The Definition of Beautiful by Charlotte Bellows
Published September 2023 via Freehand Books
★★★
Bellows was in Grade 9 when the pandemic shut the world down. With time to spare, she set about trying to lose some weight—and, in the privacy of a world removed from everyone else, but with seemingly half the Internet determined to lose lockdown weight, a diet spiralled into an eating disorder.
I'm intrigued by this as something of a pandemic memoir. It's not at all the focus, but I've read enough articles talking about the impact of the pandemic on mental health, and on eating disorders more specifically, that this feels like the beginning of what might be a wave of memoirs about that.
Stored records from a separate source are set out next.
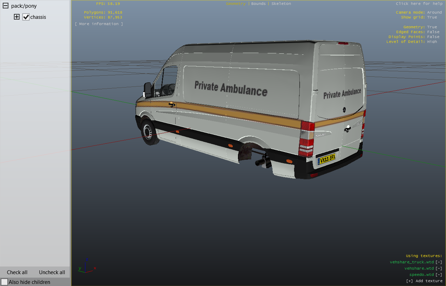Remove the speedo.wtd texture with minus icon
Screen dimensions: 446x286
click(439, 274)
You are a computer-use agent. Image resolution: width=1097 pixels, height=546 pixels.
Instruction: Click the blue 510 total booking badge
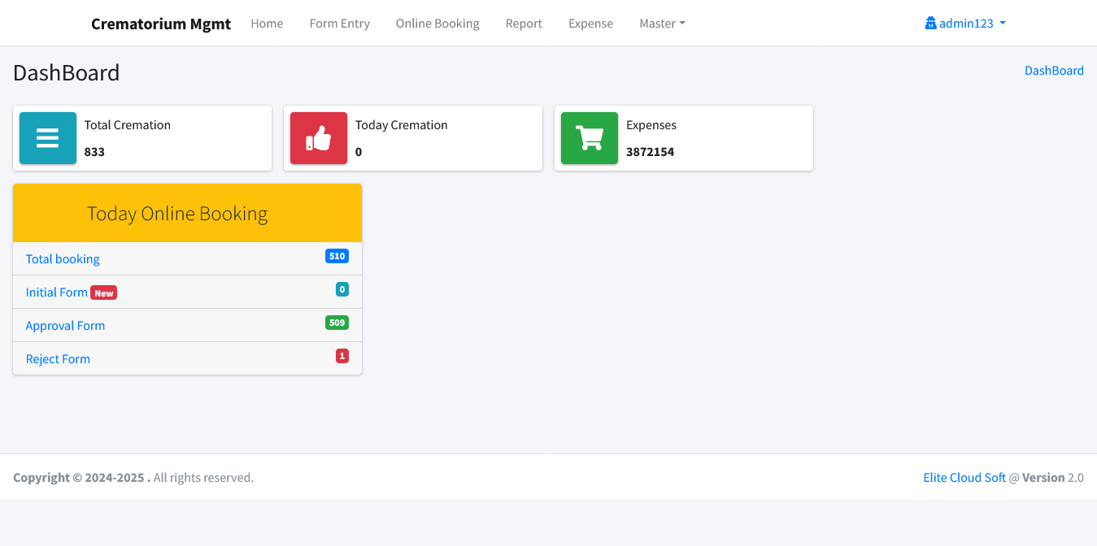pyautogui.click(x=337, y=256)
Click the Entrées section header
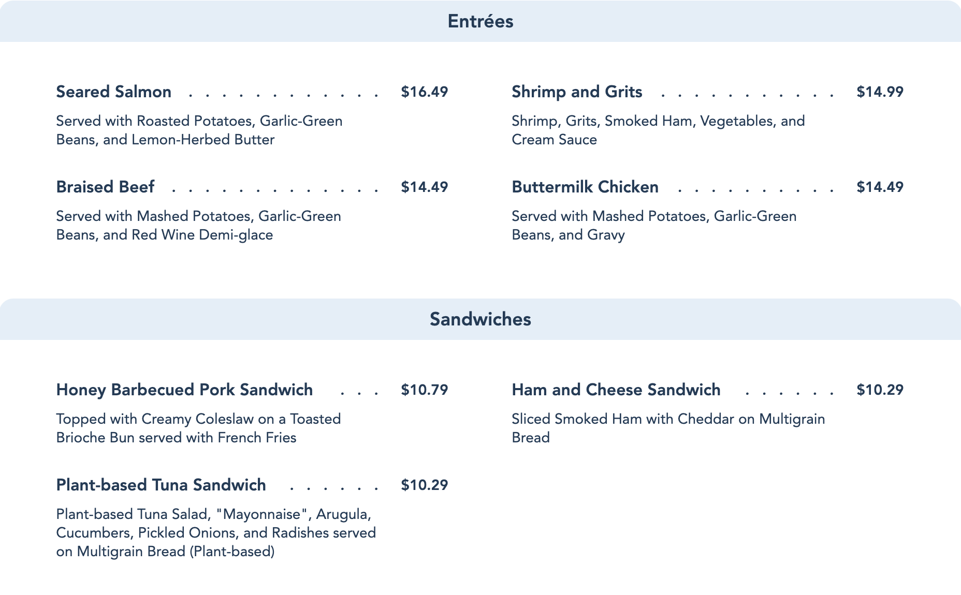 pyautogui.click(x=480, y=21)
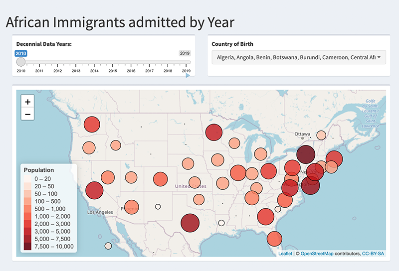
Task: Open the OpenStreetMap link
Action: [x=322, y=254]
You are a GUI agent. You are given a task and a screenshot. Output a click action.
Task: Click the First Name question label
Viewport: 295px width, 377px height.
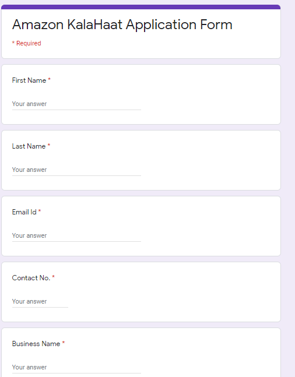[29, 80]
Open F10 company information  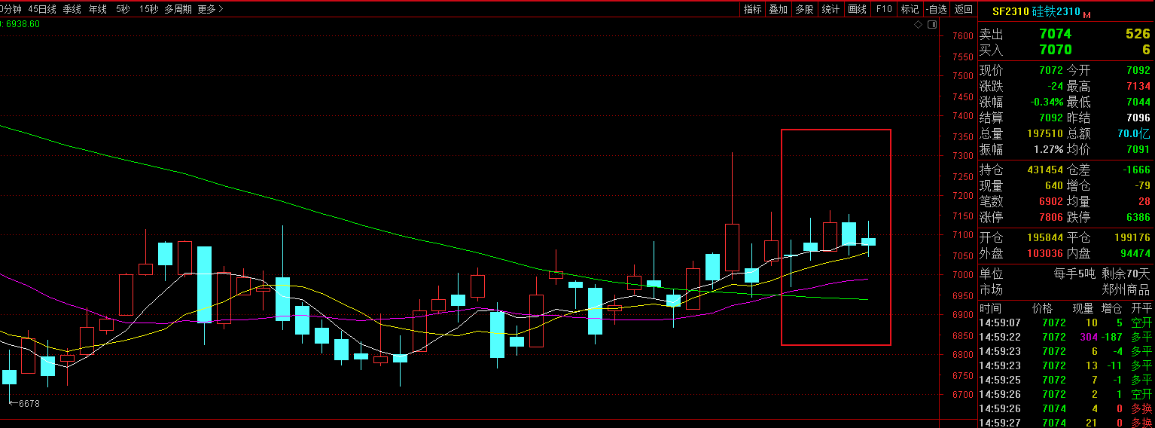[x=884, y=9]
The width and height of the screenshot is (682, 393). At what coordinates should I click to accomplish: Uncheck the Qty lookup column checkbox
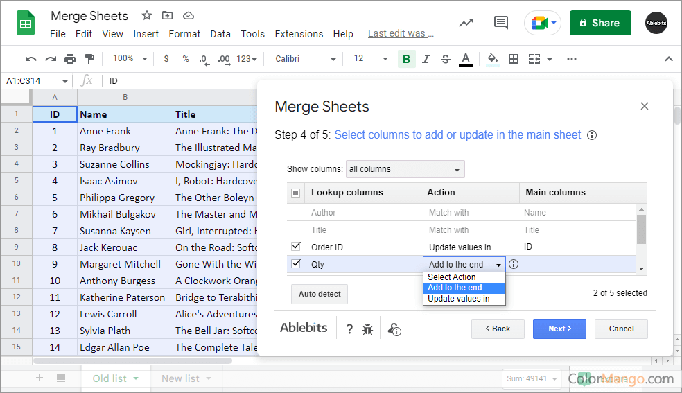296,263
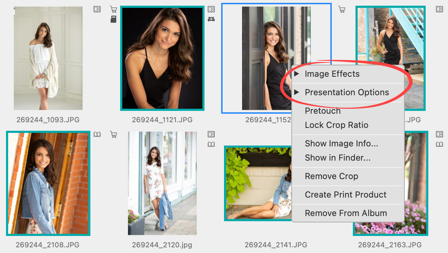Expand the Image Effects submenu arrow
Viewport: 448px width, 253px height.
297,74
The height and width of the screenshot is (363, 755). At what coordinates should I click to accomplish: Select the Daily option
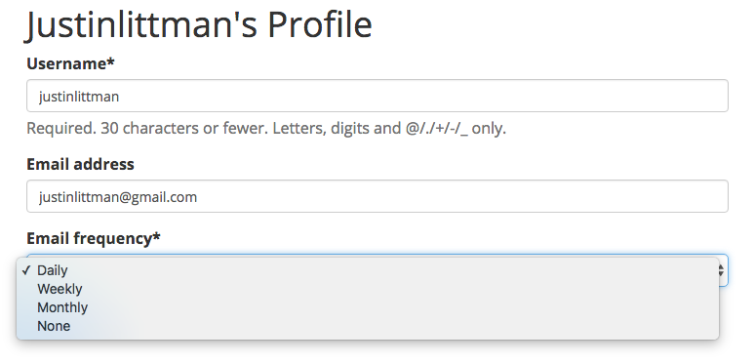[53, 270]
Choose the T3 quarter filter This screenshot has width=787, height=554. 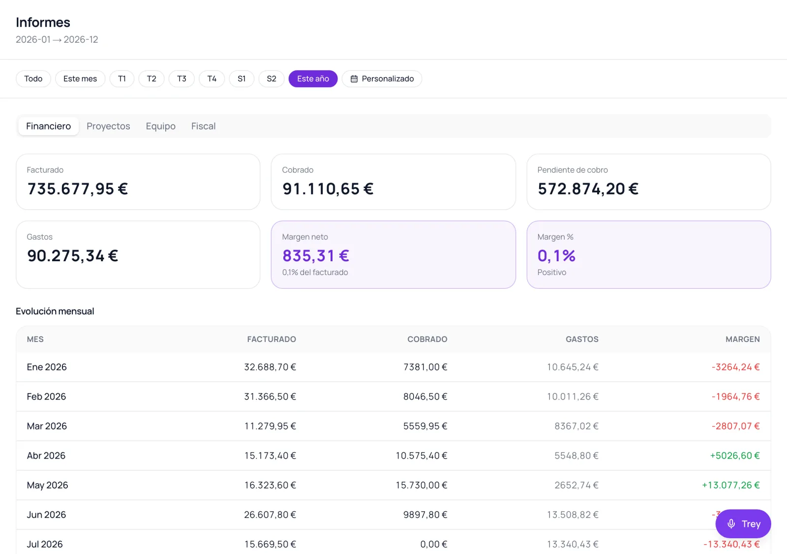182,79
At one point Bellows' therapist observes that "The timing really is awful ... You have an eating disorder during a global pandemic. Normally, as part of the healing process, you would reconnect with teenage life. But now, with all these restrictions, you're stuck in a tricky situation" (loc. 792*). Isolation exacerbated by isolation, I suppose.
Bellows wrote The Definition of Beautiful while coming out of that eating disorder—and out of the more restrictive pandemic regulations—and while still a teenager. It's not entirely unique for that latter point, but this particular book is a truly impressive feat for a teenager. Writing a good story or essay is one thing, but managing a full-length book is another thing for anyone, let alone a teenager, and Bellows does an excellent job with pacing in particular, and with to-the-point but fully realized scenes. There are some places where I think age might help (more on that in a moment), but on the whole this puts a lot of adult-written memoirs to shame. (One of my primary thoughts while reading was This is clearly someone who reads a lot, which is always a good feeling.)
Two things that didn't work as well for me: First, a fair amount of the book takes place in Bellows' dreams, in a place she calls the Deep, which I'm not particularly keen on. I'm not actually sure if it's all actual (lucid?) dreams she had or more of a literary device to illustrate where one's mind tends to live during an eating disorder, but whether fiction of nonfiction dreams have always felt too intangible to hold my focus when reading. (Personal preference and your mileage may vary.) And second, at times—especially early on in the book—word choices and phrasing tilted a bit far towards angst. The book makes up for it in taking a clear-eyed (and almost numbers-free) look at the experience of illness and recovery, but that's really the one thing where I think time and distance would be a benefit.
Here's hoping that Bellows keeps writing. It'll be interesting to see where she goes with it, either fiction or nonfiction.
Thanks to the author and publisher for providing a review copy through NetGalley.
*I read an ARC, and quotes may not be final.